No more thy mother's smiles, No more the painted tiles,
Delight thee, nor the playthings on the floor, That won thy little beating heart before: Thou strugglest for the open door.
Through these once solitary halls Thy pattering footstep falls. The sound of thy merry voice Makes the old walls
Jubilant, and they rejoice
With the joy of thy young heart, O'er the light of whose gladness No shadows of sadness
From the sombre background of memory start.
Once, ah once, within these walls One whom memory oft recalls, The Father of his country, dwelt. And yonder meadows broad and damp, The fires of the besieging camp Encircled with a burning belt. Up and down these echoing stairs, Heavy with the weight of cares, Sounded his majestic tread; Yes, within this very room Sat he in those hours of gloom, Weary both in heart and head.
But what are these grave thoughts to thee? Out, out into the open air!
Thy only dream is liberty,
Thou carest little how or where.
I see thee eager at thy play,
Now shouting to the apples on the tree, With cheeks as round and red as they; And now among the yellow stalks, Among the flowering shrubs and plants, As restless as the bee.
The tracks of thy small carriage-wheels I trace; And see at every turn how they efface Whole villages of sand-roofed tents, That rise like golden domes
Above the cavernous and secret homes Of wandering and nomadic tribes of ants. Ah! cruel little Tamerlane,
Who, with thy dreadful reign, Dost persecute and overwhelm
These hapless Troglodytes of thy realm!
What! tired already! with those suppliant looks, And voice more beautiful than poet's books, Or murmuring sound of water as it flows, Thou comest back to parley with repose! This rustic seat in the old apple-tree, With its o'erhanging golden canopy Of leaves illuminate with autumnal hues, And shining with the argent light of dews, Shall for a season be our place of rest. Beneath us, like an oriole's pendent nest, From which the laughing birds have taken wing, By thee abandoned, hangs thy vacant swing. Dreamlike the waters of the river gleam; A sailless vessel drops adown the stream, And like it, to a sea as wide and deep, Thou driftest gently down the tides of sleep.
O child! O new-born denizen Of life's great city! on thy head The glory of the morn is shed, Like a celestial benison !
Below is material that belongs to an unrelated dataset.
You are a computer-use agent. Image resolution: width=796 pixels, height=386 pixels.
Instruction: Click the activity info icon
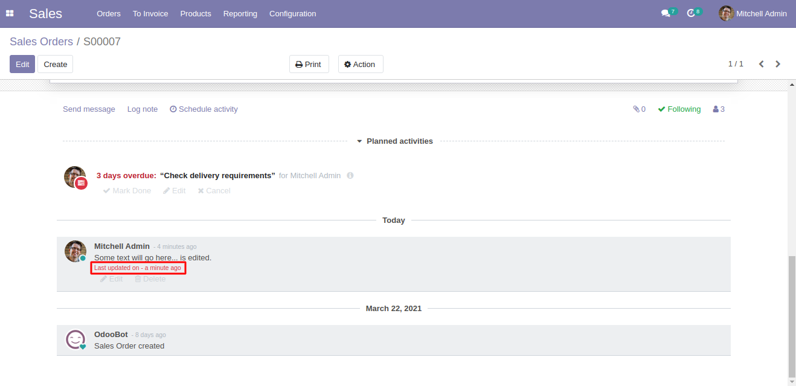(x=350, y=176)
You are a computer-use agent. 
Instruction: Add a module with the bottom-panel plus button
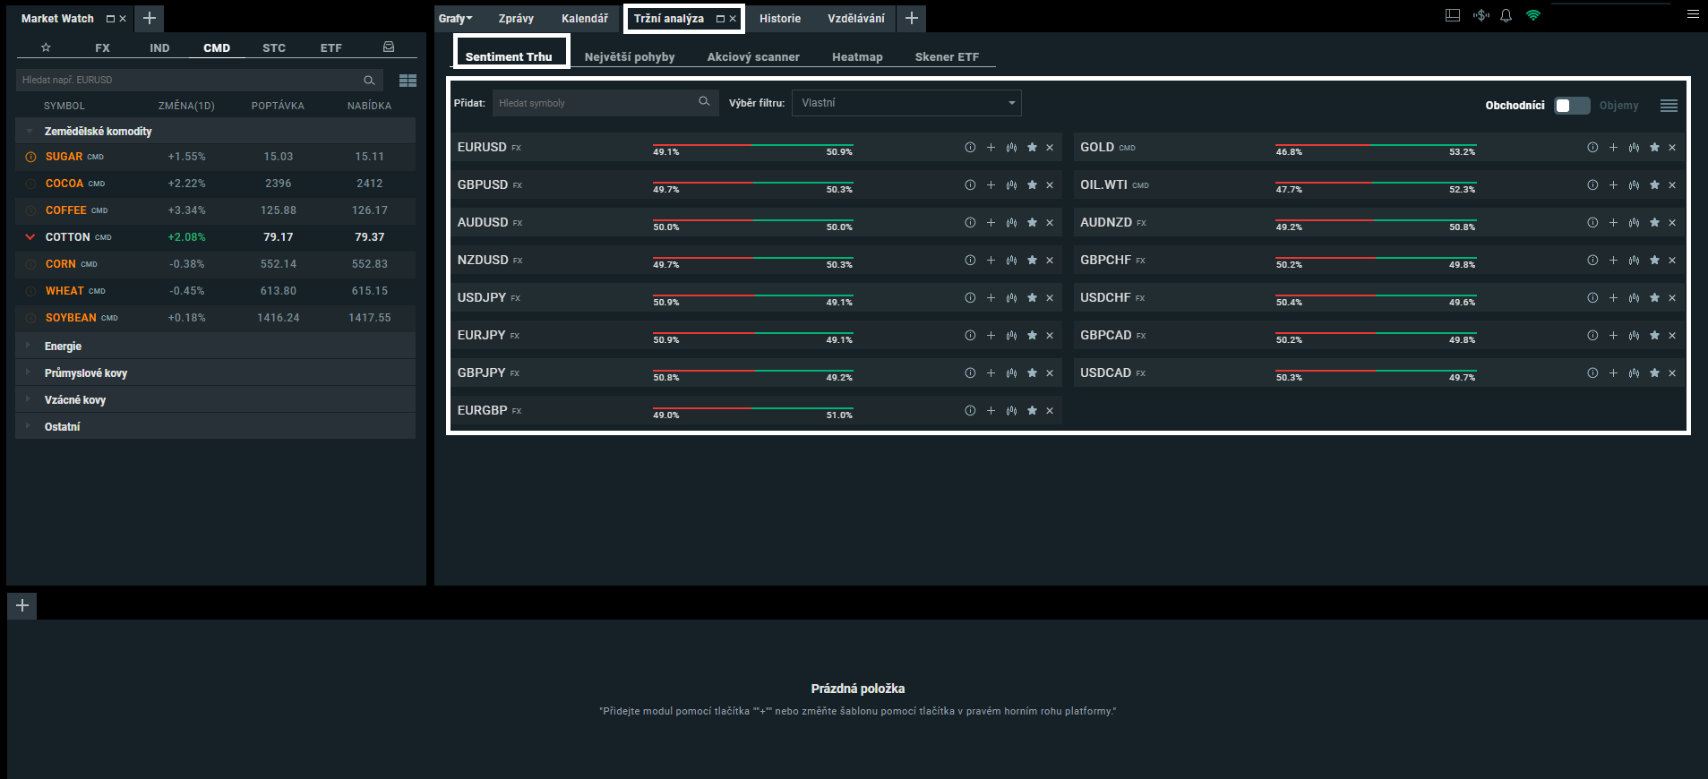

Here at the portal thou dost stand,
And with thy little hand
Thou openest the mysterious gate Into the future's undiscovered land. I see its valves expand,
As at the touch of Fate!
Into those realms of love and hate,
Into that darkness blank and drear, By some prophetic feeling taught, I launch the bold, adventurous thought, Freighted with hope and fear;
As upon subterranean streams, In caverns unexplored and dark, Men sometimes launch a fragile bark, Laden with flickering fire,
And watch its swift-receding beams, Until at length they disappear, And in the distant dark expire.
By what astrology of fear or hope Dare I to cast thy horoscope! Like the new moon thy life appears; A little strip of silver light,
And widening outward into night The shadowy disk of future years! And yet upon its outer rim
A luminous circle, faint and dim, And scarcely visible to us here,
Rounds and completes the perfect sphere; A prophecy and intimation,
A pale and feeble adumbration,
Of the great world of light, that lies Behind all human destinies.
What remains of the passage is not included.